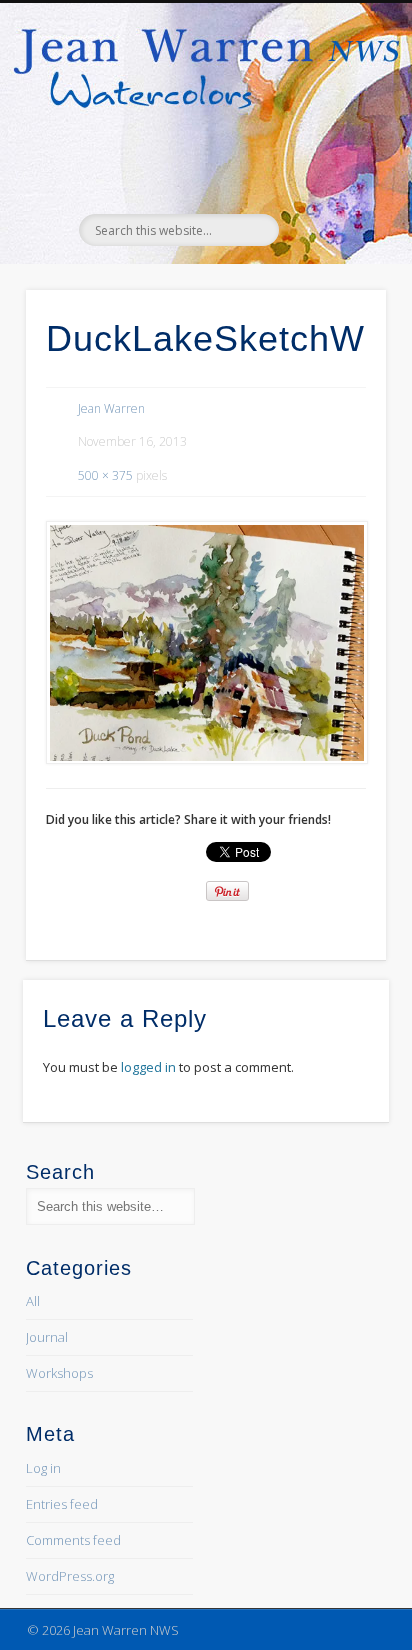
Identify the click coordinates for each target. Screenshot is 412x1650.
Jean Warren (111, 408)
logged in (148, 1067)
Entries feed (62, 1504)
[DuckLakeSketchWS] (205, 642)
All (33, 1301)
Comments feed (73, 1540)
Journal (47, 1337)
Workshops (59, 1373)
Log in (43, 1468)
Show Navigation (334, 179)
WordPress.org (70, 1576)
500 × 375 (105, 475)
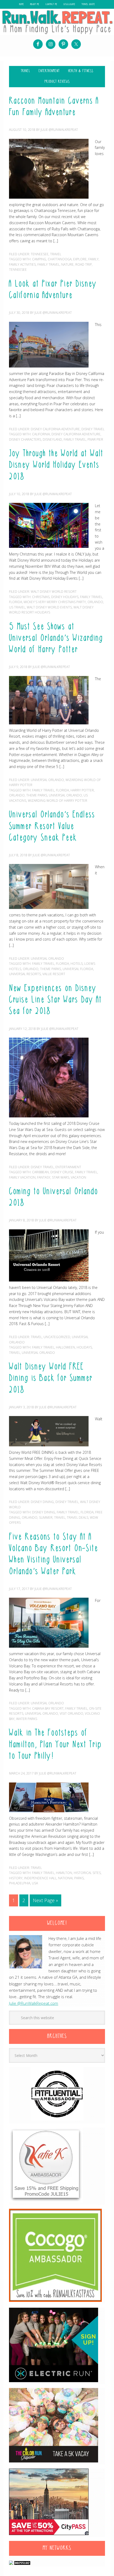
::::
Task statement – Exactly those lines that run from the line holding "Journal (47, 1337)" to the end of the listing above, both included, are to be reproduced, with pictures left out.

Your solution –
Journal (47, 1337)
Workshops (59, 1373)
Log in (43, 1468)
Show Navigation (334, 179)
WordPress.org (70, 1576)
500 × 375 (105, 475)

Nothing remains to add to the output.